═══ DATA EXTRACTS
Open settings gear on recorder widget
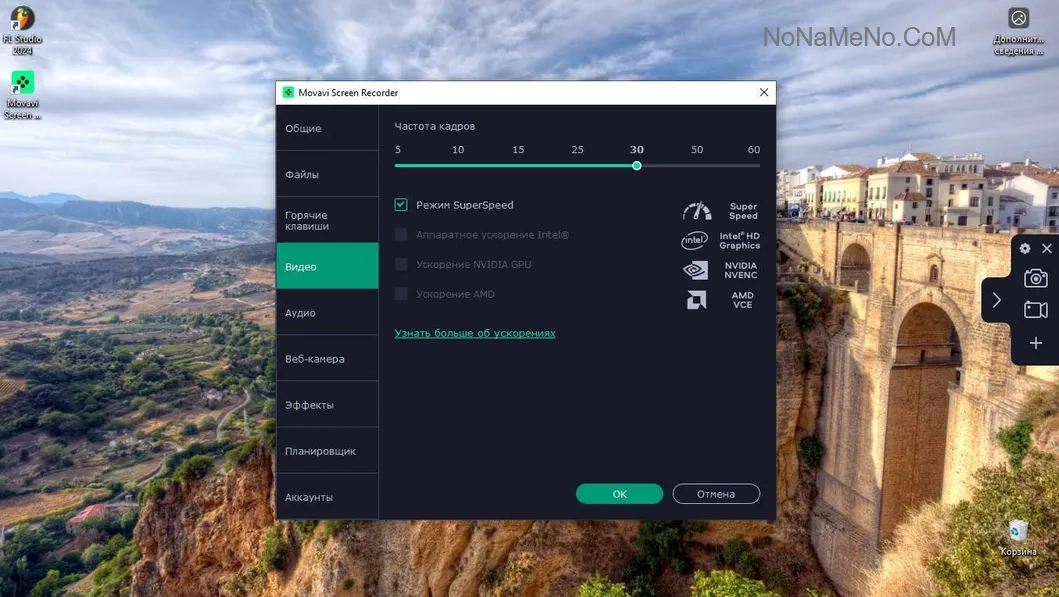The image size is (1059, 597). [x=1025, y=249]
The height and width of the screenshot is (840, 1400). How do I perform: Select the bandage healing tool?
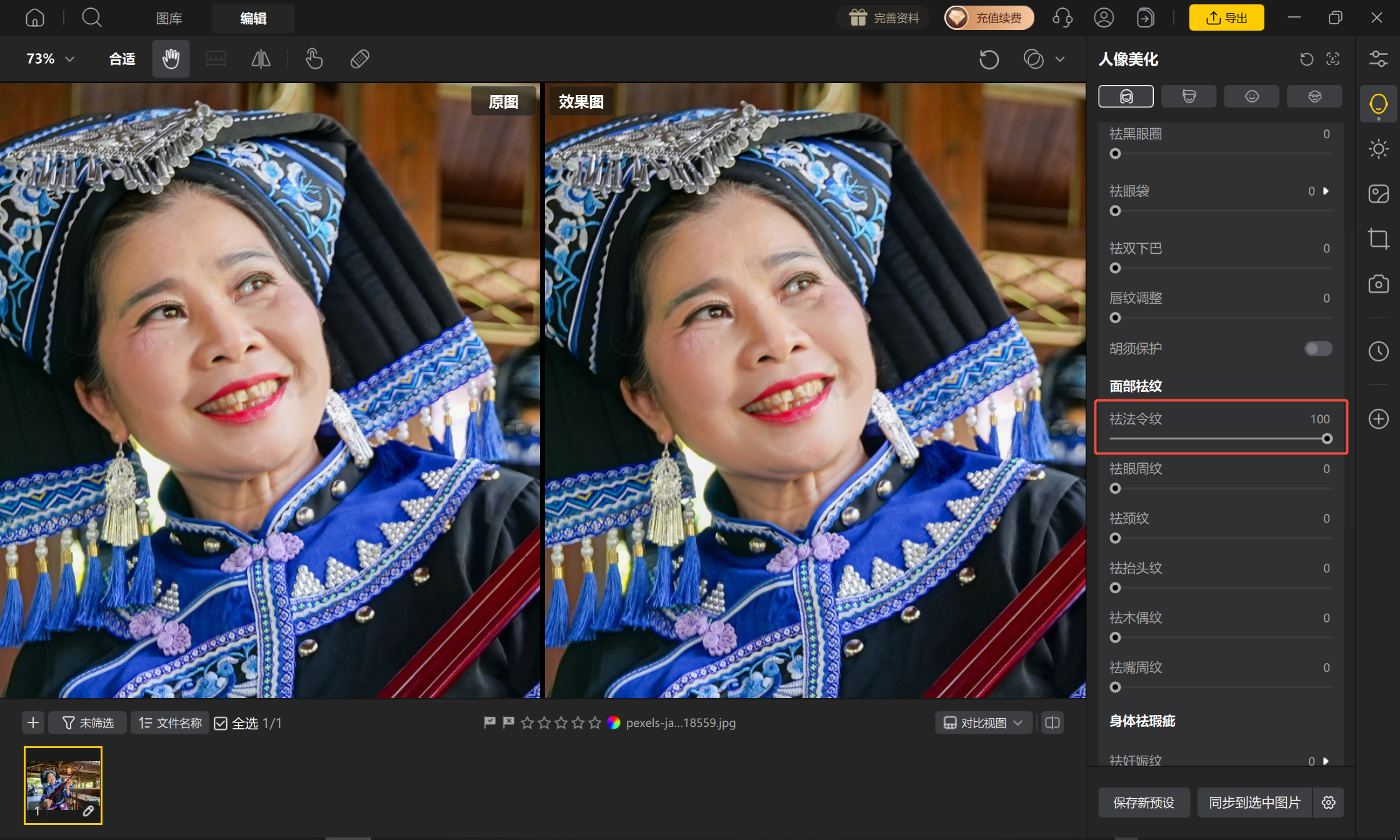click(360, 59)
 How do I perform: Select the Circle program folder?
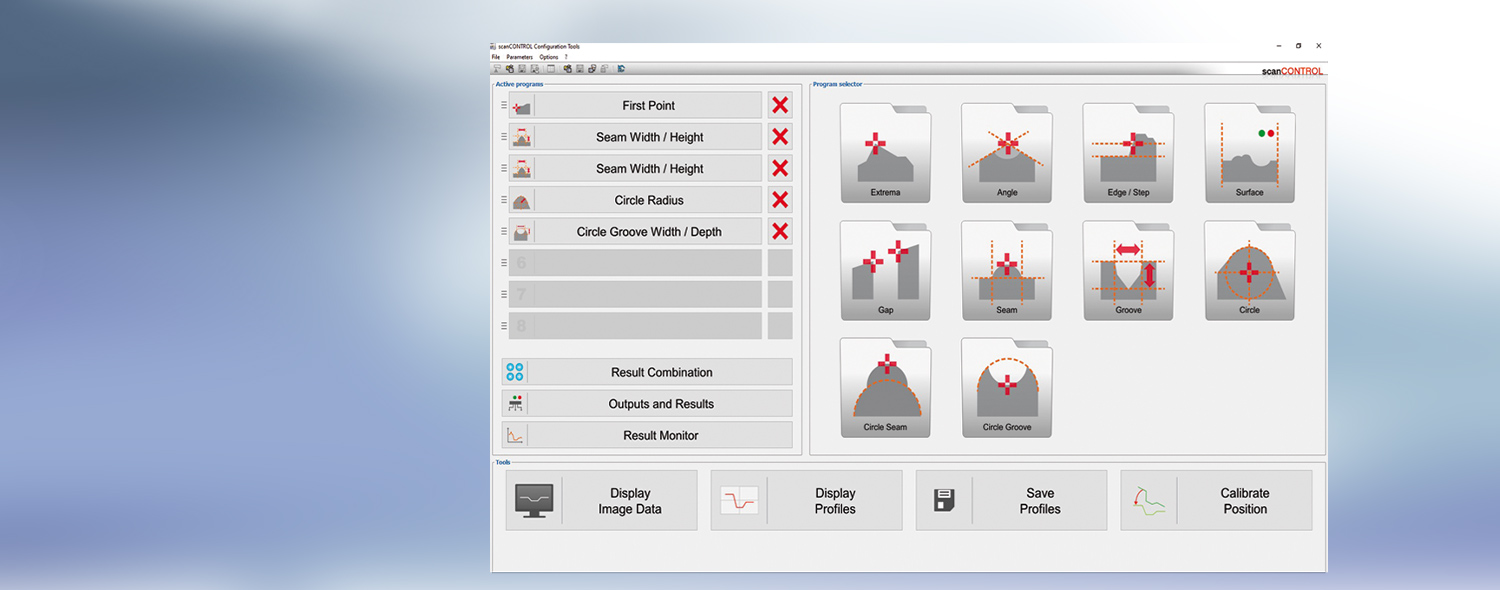1249,271
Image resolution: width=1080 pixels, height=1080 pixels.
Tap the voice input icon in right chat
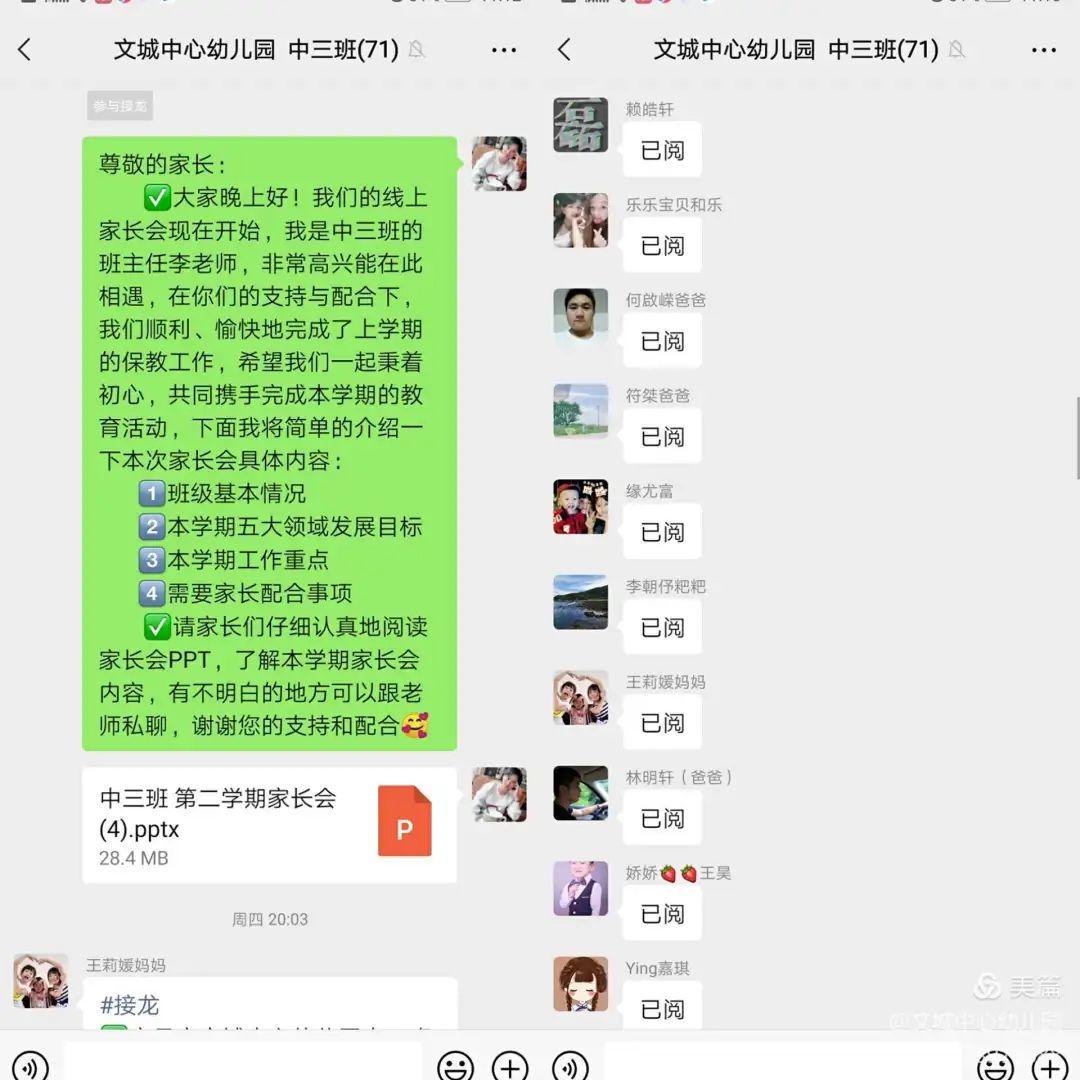click(x=570, y=1066)
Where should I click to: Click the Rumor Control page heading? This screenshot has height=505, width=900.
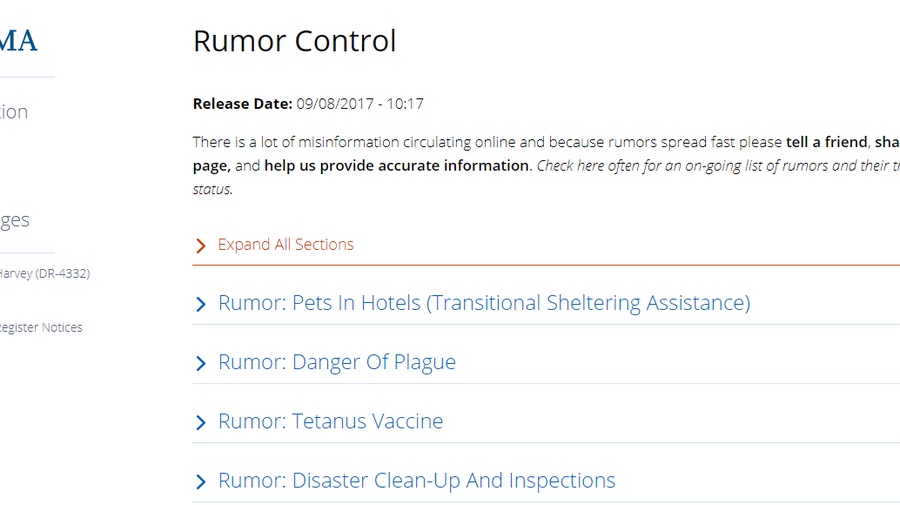pyautogui.click(x=294, y=41)
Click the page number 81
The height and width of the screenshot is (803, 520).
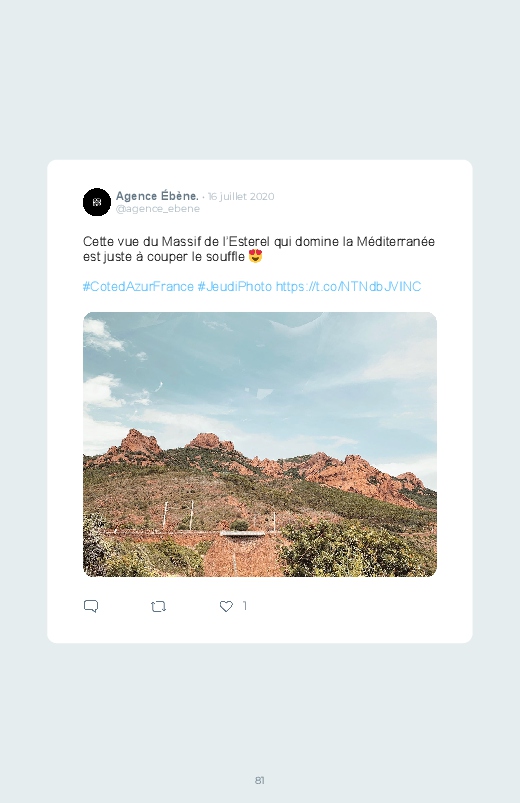click(260, 780)
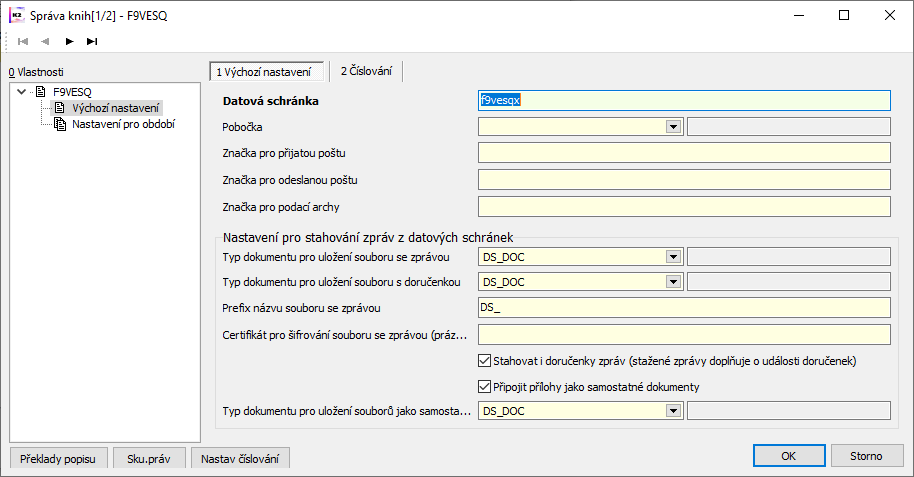Click the Datová schránka input field

(684, 100)
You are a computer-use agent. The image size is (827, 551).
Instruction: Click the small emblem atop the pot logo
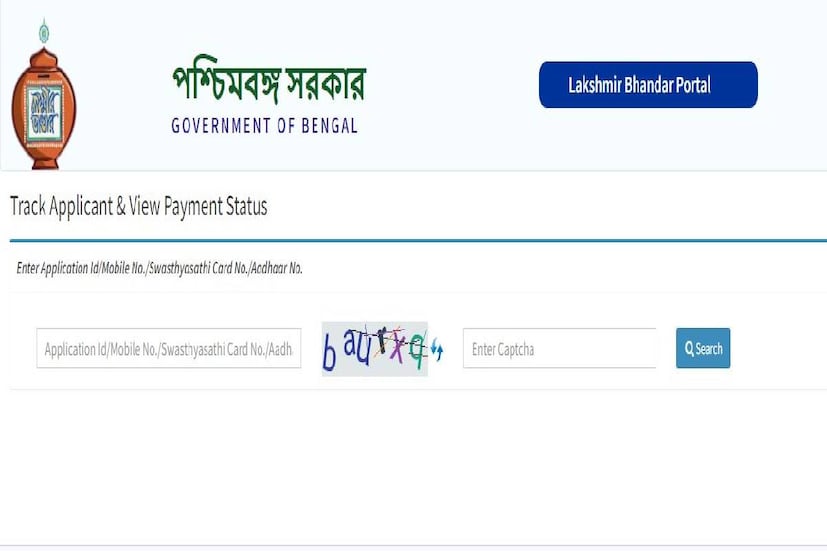tap(44, 33)
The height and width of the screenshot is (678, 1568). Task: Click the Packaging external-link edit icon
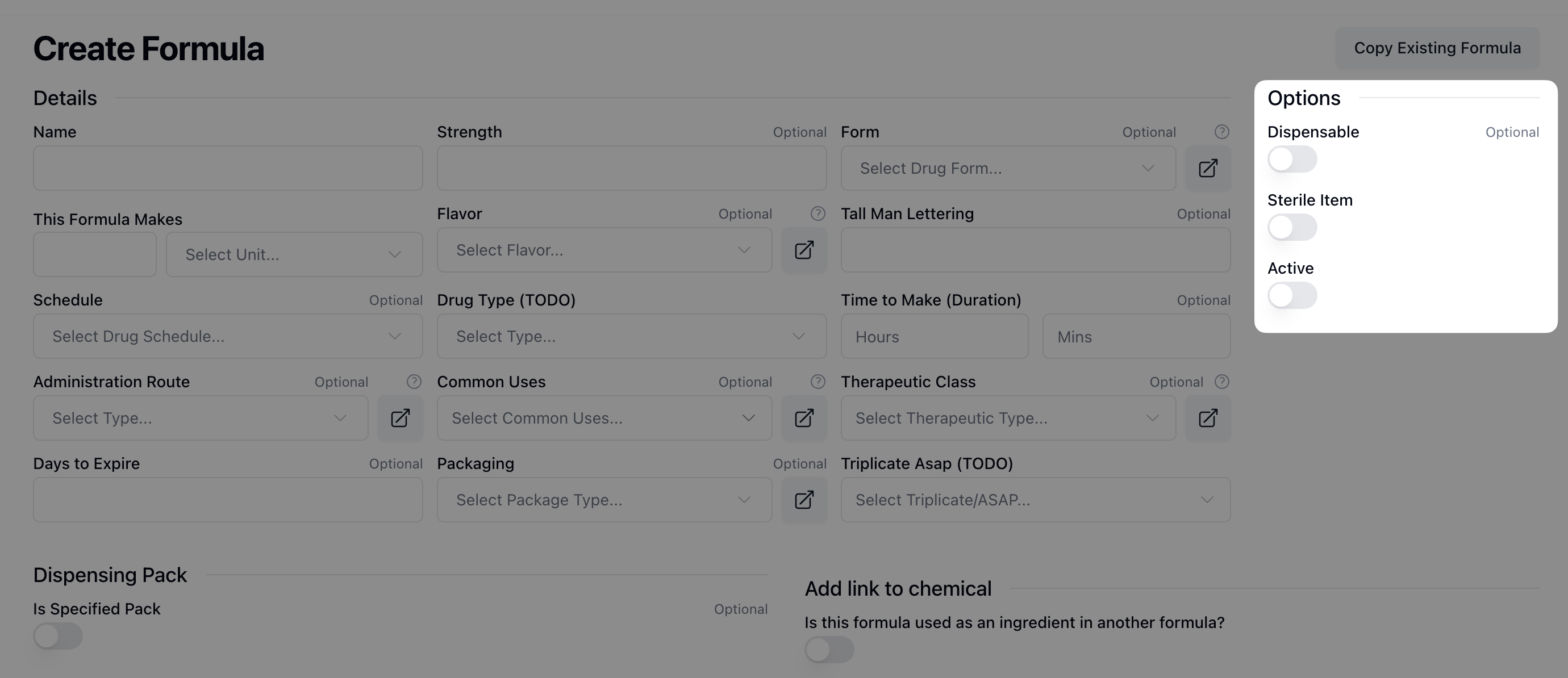click(x=803, y=500)
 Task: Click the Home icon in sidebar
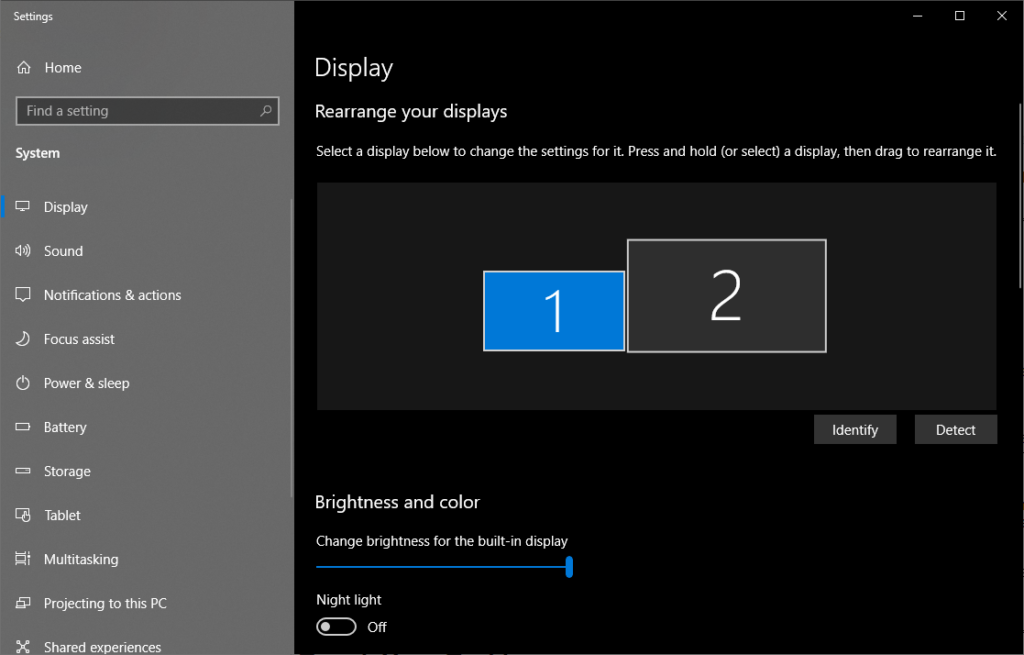24,68
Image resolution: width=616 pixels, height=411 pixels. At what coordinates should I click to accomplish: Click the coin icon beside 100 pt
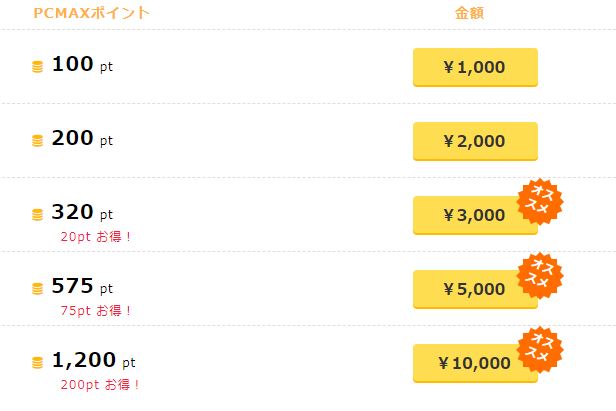pos(38,67)
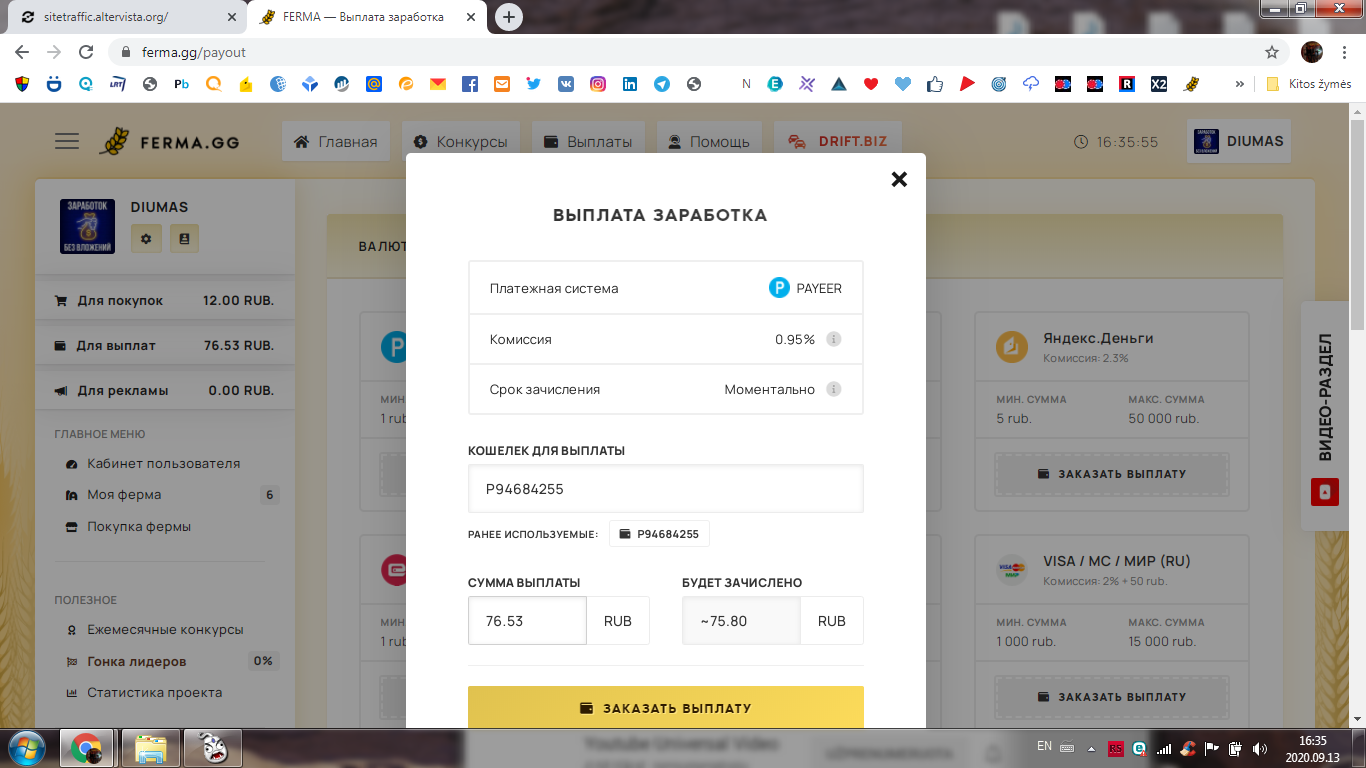Open the Конкурсы navigation tab
This screenshot has width=1366, height=768.
[x=461, y=142]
══════
**REQUIRED WORK**
Verbatim output of every entry above is required, though pictures are to be left out.

**RESPONSE TO THE TASK**
Open settings gear on recorder widget
The image size is (1059, 597). [x=1025, y=249]
The height and width of the screenshot is (840, 1400). How do I perform: Select the bandage healing tool?
click(360, 59)
 How do I perform: Select the Circle program folder?
1249,271
Image resolution: width=1080 pixels, height=1080 pixels.
Tap the voice input icon in right chat
click(x=570, y=1066)
Where should I click to: Click the Rumor Control page heading? This screenshot has height=505, width=900.
pyautogui.click(x=294, y=41)
Click the page number 81
The height and width of the screenshot is (803, 520).
click(260, 780)
Click the Datová schránka input field

(684, 100)
You are a computer-use agent. The image size is (827, 551).
Instruction: Click the small emblem atop the pot logo
tap(44, 33)
The height and width of the screenshot is (678, 1568). Task: Click the Packaging external-link edit icon
click(x=803, y=500)
 Task: Click the Home icon in sidebar
24,68
Image resolution: width=616 pixels, height=411 pixels. At what coordinates should I click to accomplish: Click the coin icon beside 100 pt
pos(38,67)
Open the Конкурсы navigation tab
This screenshot has width=1366, height=768.
[x=461, y=142]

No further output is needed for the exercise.